Stored items:
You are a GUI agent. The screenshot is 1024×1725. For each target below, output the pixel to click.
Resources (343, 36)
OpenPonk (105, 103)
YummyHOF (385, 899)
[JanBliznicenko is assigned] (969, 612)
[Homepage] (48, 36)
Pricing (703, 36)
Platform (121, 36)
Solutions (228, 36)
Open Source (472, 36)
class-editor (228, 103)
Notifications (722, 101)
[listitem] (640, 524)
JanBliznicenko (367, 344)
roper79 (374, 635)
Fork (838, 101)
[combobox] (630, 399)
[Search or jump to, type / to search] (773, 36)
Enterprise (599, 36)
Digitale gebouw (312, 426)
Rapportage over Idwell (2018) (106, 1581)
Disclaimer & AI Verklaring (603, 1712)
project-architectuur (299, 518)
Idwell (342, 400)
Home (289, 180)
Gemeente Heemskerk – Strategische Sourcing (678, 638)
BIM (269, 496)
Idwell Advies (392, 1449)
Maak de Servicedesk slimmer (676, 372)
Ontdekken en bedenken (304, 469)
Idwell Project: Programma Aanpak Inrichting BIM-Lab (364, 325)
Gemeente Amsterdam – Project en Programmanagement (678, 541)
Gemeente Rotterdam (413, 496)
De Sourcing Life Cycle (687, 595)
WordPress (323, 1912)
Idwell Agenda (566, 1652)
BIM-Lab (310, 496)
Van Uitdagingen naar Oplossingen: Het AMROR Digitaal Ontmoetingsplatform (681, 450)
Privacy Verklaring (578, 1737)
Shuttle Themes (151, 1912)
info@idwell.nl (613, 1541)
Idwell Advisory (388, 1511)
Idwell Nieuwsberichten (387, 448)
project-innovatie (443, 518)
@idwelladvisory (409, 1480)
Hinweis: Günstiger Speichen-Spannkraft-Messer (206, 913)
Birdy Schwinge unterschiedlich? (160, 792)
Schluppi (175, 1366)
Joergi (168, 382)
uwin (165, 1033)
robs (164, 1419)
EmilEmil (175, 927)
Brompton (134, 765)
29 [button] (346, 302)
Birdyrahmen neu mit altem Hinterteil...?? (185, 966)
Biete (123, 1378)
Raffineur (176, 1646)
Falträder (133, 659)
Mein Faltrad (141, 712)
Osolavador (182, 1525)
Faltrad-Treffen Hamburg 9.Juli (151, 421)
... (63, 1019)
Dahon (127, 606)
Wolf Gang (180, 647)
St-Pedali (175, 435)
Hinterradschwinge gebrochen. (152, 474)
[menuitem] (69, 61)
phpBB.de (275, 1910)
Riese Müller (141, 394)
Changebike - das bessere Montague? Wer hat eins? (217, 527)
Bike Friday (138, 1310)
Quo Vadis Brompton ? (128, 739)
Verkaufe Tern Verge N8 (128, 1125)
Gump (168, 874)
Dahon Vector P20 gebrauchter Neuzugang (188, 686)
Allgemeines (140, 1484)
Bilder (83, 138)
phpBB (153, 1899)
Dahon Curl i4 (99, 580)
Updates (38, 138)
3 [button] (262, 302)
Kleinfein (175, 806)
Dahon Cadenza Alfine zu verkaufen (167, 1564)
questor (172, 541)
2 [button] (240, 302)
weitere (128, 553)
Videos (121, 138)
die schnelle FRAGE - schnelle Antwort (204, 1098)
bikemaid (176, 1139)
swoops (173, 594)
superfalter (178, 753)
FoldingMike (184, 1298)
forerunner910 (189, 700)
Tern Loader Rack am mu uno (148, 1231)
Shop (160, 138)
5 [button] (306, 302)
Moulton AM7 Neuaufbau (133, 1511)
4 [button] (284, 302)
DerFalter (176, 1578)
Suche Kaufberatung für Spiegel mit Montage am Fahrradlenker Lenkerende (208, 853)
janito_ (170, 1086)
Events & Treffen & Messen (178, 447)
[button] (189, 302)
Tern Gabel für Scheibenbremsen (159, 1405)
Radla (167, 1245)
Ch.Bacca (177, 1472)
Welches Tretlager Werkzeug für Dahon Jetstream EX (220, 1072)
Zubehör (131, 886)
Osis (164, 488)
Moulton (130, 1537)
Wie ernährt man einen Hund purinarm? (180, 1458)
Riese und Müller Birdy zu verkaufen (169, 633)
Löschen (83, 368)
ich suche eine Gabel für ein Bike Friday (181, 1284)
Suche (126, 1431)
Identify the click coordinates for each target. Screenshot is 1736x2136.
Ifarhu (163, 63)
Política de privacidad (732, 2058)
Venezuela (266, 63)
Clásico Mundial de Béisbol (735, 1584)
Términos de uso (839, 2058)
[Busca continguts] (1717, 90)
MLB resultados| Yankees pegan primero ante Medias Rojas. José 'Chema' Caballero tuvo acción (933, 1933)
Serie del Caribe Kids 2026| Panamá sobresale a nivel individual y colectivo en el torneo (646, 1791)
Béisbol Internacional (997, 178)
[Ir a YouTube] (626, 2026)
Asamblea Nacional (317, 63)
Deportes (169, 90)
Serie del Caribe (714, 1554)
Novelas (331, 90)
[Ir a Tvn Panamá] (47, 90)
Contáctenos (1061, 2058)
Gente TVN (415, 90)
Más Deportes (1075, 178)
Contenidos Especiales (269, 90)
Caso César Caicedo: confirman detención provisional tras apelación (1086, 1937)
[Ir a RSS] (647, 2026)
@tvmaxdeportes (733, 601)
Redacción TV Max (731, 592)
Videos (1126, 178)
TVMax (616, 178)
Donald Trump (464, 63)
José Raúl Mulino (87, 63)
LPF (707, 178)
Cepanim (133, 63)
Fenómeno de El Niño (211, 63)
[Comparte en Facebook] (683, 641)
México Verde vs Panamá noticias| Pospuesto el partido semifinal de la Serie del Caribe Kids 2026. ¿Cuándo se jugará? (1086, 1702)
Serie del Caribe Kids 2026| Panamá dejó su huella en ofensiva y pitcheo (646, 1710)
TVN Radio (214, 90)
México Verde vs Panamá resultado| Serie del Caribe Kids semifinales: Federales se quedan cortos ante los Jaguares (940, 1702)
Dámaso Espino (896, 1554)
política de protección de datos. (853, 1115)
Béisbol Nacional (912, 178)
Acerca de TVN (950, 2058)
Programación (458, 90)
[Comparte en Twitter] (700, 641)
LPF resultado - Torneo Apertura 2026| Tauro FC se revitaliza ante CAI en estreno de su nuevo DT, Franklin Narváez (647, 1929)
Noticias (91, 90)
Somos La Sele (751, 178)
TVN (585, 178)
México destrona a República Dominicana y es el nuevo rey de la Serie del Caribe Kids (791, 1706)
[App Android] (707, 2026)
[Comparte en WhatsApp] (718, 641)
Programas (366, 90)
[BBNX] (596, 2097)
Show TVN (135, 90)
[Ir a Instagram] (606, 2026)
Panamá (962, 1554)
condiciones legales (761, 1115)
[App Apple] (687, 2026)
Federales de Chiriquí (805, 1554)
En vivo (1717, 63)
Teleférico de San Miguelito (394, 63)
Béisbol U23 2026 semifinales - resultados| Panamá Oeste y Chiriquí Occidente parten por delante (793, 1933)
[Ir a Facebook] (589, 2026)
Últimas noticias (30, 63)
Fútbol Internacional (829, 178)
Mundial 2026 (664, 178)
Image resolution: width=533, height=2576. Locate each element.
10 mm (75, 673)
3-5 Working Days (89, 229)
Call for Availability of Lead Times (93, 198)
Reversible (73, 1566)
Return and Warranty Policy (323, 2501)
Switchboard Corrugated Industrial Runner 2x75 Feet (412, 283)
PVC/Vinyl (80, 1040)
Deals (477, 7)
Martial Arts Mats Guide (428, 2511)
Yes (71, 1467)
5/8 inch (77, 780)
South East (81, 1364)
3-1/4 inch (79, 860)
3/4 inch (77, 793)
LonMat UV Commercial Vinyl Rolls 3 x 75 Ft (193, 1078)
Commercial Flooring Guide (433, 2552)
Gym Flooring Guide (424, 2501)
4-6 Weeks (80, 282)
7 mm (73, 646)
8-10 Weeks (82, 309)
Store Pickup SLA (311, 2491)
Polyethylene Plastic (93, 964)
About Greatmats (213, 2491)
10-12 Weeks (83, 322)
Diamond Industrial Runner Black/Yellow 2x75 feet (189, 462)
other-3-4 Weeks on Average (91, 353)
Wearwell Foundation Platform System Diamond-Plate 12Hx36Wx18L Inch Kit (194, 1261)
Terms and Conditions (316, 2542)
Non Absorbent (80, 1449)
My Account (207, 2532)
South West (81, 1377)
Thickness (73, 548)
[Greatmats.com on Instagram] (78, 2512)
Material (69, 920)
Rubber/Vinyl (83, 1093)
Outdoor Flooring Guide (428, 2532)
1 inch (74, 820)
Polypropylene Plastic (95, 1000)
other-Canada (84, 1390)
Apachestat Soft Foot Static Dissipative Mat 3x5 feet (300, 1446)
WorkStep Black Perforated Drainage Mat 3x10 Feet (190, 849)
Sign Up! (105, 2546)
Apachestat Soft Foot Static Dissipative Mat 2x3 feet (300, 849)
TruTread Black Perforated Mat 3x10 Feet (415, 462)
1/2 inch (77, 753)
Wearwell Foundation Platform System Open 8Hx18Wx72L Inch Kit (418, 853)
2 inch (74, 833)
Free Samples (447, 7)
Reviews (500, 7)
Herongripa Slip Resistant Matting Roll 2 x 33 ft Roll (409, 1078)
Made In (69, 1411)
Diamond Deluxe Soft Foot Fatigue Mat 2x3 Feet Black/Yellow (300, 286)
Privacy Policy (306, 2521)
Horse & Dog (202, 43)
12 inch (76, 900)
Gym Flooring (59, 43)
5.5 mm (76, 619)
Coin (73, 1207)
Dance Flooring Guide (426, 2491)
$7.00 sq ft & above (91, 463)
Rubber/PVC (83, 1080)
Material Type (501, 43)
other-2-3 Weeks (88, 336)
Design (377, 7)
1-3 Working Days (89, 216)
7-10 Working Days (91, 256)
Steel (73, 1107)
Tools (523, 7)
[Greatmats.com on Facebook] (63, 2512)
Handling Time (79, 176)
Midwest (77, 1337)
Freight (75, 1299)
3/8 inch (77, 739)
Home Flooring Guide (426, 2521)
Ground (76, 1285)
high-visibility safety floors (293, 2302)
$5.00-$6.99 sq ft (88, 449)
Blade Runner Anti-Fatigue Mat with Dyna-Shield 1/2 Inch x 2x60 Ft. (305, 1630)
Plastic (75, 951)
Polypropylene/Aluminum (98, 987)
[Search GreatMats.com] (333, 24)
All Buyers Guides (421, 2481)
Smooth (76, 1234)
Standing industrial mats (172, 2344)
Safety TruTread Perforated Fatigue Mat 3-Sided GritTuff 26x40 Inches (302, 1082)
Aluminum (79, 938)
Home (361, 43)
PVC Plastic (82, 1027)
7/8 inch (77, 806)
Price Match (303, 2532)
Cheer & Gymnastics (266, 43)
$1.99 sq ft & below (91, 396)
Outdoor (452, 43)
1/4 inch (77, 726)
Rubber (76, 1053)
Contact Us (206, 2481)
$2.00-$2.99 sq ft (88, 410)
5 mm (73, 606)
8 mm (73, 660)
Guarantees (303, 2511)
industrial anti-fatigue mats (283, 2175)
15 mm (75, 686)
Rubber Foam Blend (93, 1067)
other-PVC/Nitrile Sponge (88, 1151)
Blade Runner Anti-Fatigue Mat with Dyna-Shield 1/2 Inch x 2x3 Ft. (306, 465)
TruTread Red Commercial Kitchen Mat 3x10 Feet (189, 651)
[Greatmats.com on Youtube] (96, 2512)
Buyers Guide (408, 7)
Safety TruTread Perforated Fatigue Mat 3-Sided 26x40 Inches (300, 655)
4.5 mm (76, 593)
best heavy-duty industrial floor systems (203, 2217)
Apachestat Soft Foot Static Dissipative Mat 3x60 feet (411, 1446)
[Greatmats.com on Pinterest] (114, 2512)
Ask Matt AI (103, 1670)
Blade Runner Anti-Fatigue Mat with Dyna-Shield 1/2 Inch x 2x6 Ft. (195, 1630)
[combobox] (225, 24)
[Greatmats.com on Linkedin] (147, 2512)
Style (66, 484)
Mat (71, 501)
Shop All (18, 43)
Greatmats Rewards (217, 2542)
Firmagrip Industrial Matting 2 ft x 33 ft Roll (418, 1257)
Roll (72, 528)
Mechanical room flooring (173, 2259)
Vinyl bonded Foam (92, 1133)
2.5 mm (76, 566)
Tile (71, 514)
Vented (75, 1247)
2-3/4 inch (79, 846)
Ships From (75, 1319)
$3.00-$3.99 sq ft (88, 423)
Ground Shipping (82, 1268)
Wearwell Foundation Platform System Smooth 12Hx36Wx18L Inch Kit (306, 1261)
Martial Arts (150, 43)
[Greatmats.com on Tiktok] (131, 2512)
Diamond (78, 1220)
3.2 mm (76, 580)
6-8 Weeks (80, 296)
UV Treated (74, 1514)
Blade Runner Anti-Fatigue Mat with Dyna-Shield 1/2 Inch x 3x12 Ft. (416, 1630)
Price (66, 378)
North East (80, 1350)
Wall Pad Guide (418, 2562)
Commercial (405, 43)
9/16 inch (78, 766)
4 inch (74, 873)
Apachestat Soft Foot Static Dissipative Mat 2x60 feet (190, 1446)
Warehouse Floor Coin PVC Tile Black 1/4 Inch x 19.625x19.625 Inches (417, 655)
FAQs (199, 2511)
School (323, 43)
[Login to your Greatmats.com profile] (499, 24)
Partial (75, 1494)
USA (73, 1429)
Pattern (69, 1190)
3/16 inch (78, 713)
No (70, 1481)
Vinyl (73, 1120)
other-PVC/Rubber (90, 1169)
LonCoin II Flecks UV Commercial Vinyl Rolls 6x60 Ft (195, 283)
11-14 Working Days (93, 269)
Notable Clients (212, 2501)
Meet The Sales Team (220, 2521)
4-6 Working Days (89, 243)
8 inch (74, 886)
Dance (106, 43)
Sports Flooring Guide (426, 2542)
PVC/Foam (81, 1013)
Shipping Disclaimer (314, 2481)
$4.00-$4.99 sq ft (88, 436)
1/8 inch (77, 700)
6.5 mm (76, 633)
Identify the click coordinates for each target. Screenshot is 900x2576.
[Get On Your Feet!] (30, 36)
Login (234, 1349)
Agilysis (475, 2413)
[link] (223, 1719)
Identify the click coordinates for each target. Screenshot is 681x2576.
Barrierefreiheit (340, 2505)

# Problem description
Print precisely the lines from the one with "School (323, 43)" through the end of the data above, adding nothing.

# Solution below
School (323, 43)
[Login to your Greatmats.com profile] (499, 24)
Partial (75, 1494)
USA (73, 1429)
Pattern (69, 1190)
3/16 inch (78, 713)
No (70, 1481)
Vinyl (73, 1120)
other-PVC/Rubber (90, 1169)
LonCoin II Flecks UV Commercial Vinyl Rolls 6x60 Ft (195, 283)
11-14 Working Days (93, 269)
Notable Clients (212, 2501)
Meet The Sales Team (220, 2521)
4-6 Working Days (89, 243)
8 inch (74, 886)
Dance (106, 43)
Sports Flooring Guide (426, 2542)
PVC/Foam (81, 1013)
Shipping Disclaimer (314, 2481)
$4.00-$4.99 sq ft (88, 436)
1/8 inch (77, 700)
6.5 mm (76, 633)
Identify the click coordinates for each target. Screenshot is 900x2576.
[Get On Your Feet!] (30, 36)
Login (234, 1349)
Agilysis (475, 2413)
[link] (223, 1719)
Identify the click coordinates for each target. Screenshot is 681x2576.
Barrierefreiheit (340, 2505)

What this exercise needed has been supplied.